Scott Givens, managing director and chief executive officer of
the San Francisco 2016 Bid Committee, said the 49ers' decision
created a "perceptual gap" that hurt the city's reputation in the
eyes of the Olympic committee.

"The damage has been done and the damage can't be pulled
back," he said.

The International Olympic Committee will select the host city in
2009. Madrid, Spain; New Delhi; Prague, Czech Republic; Rio de
Janeiro, Brazil; Rome; and Tokyo are among those to have expressed
interest. The Summer Olympics will be in Beijing in 2008 and London
in 2012.

The 49ers said Monday they had encouraged the bid committee not
to build its entire proposal around a new 49ers stadium at
Candlestick Point. Still, members of the city's Olympic organizing
panel were jolted by the team's decision.

"We're numb and we're very disappointed at the recent turn of
events," said Anne Cribbs, a committee member who won a swimming
gold medal in the 1960 Games.

Following last week's announcement, the committee said it would
try to find a new location for marquee events, including the
opening and closing ceremonies and track and field competition.

But the options they considered -- including modifying AT&T Park,
home of baseball's San Francisco Giants; expanding Kezar Stadium in
Golden Gate Park; or building a new stadium at Candlestick Point
without the 49ers' help -- all proved unworkable, Givens said.

Another backup plan might have been the refurbishing of an aging
Monster Park, the 49ers' current home. In a September letter to
Newsom that was made public by the team on Monday, York said it
would "seem prudent" for the bid committee to further explore the
Monster Park option.

"This could provide a backup plan," York wrote.
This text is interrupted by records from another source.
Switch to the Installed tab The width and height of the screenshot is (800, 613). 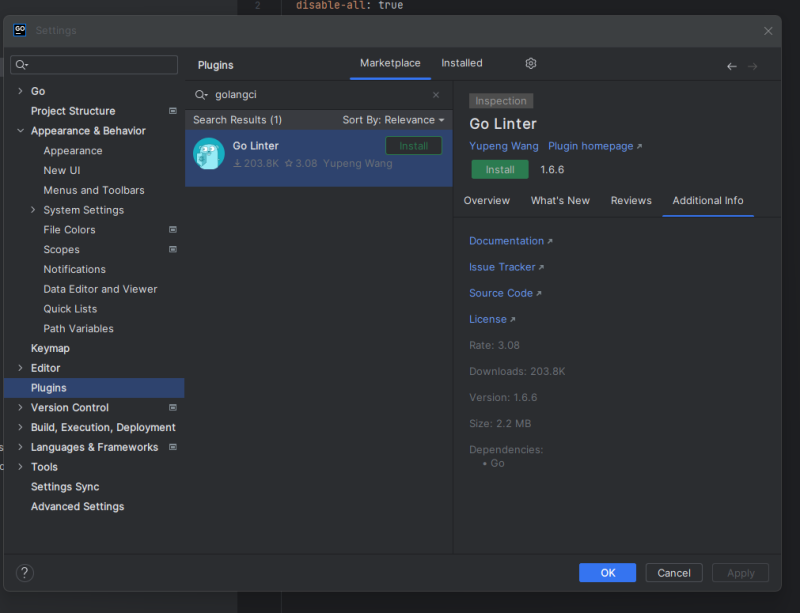[462, 63]
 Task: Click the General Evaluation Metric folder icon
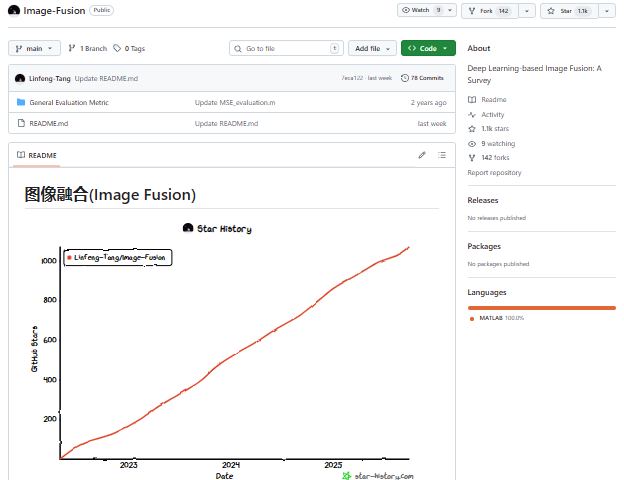[20, 102]
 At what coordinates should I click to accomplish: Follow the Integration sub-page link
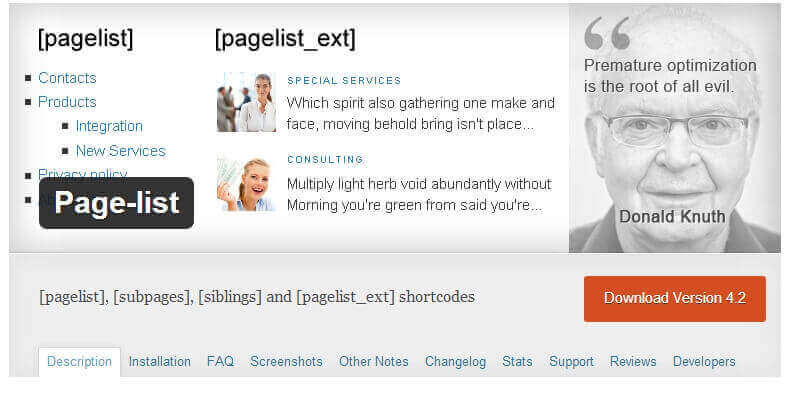coord(109,126)
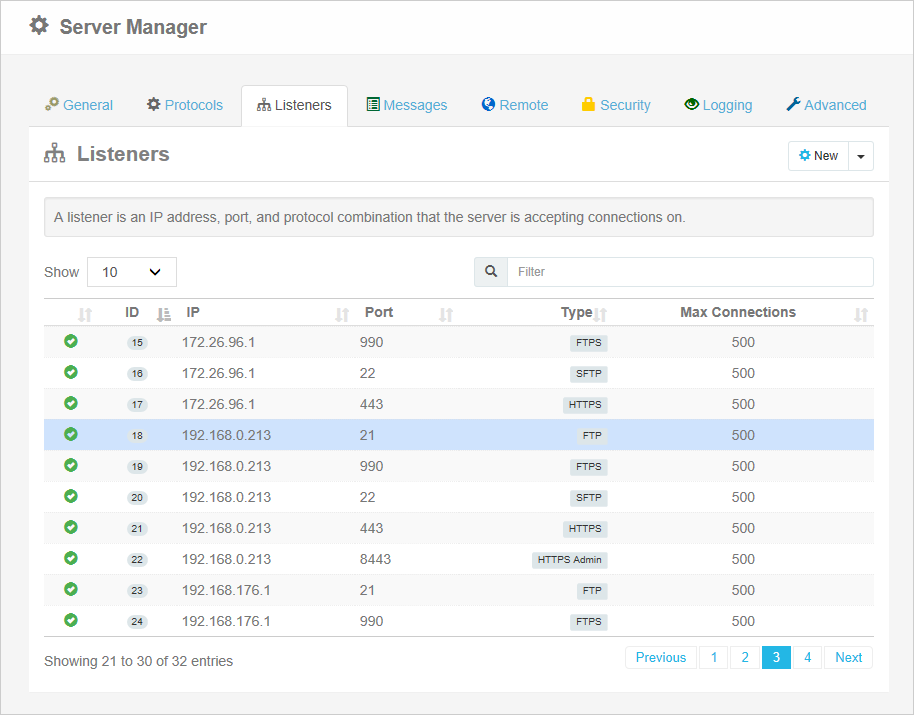Go to pagination page 4

click(x=807, y=657)
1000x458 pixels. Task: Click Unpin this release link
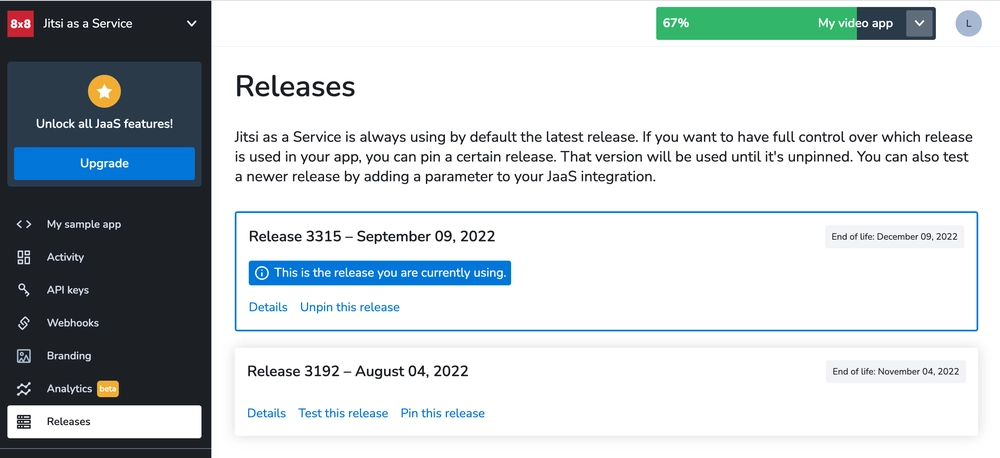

"The bid committee showed no signs of listening to the team's
repeated requests that they consider other plans," 49ers
spokeswoman Katherine Madariaga said.

But city officials said the bid was a long shot at best without
a new stadium.

"We, like everyone else in San Francisco, were under the
impression the backup plan wasn't required," Ragone said. "We
were under the impression the 49ers were committed to staying in
San Francisco."

Sen. Dianne Feinstein, D-Calif., a former San Francisco mayor
who strongly opposes a 49ers move and has tried intervening with
team owners, planned to raise the issue at a Senate Judiciary
Committee hearing Tuesday about sports broadcasting, her spokesman
Scott Gerber said. He declined to specify what questions Feinstein
planned to ask.

A spokeswoman for the 49ers said no new talks with San Francisco
officials were currently scheduled.

The U.S. Olympic Committee is eager to avoid a repeat of New
York's failed 2012 Olympics bid. Financing for the New York stadium
fell apart about a month before the final vote, and the city didn't
get nearly the votes it needed to host the games.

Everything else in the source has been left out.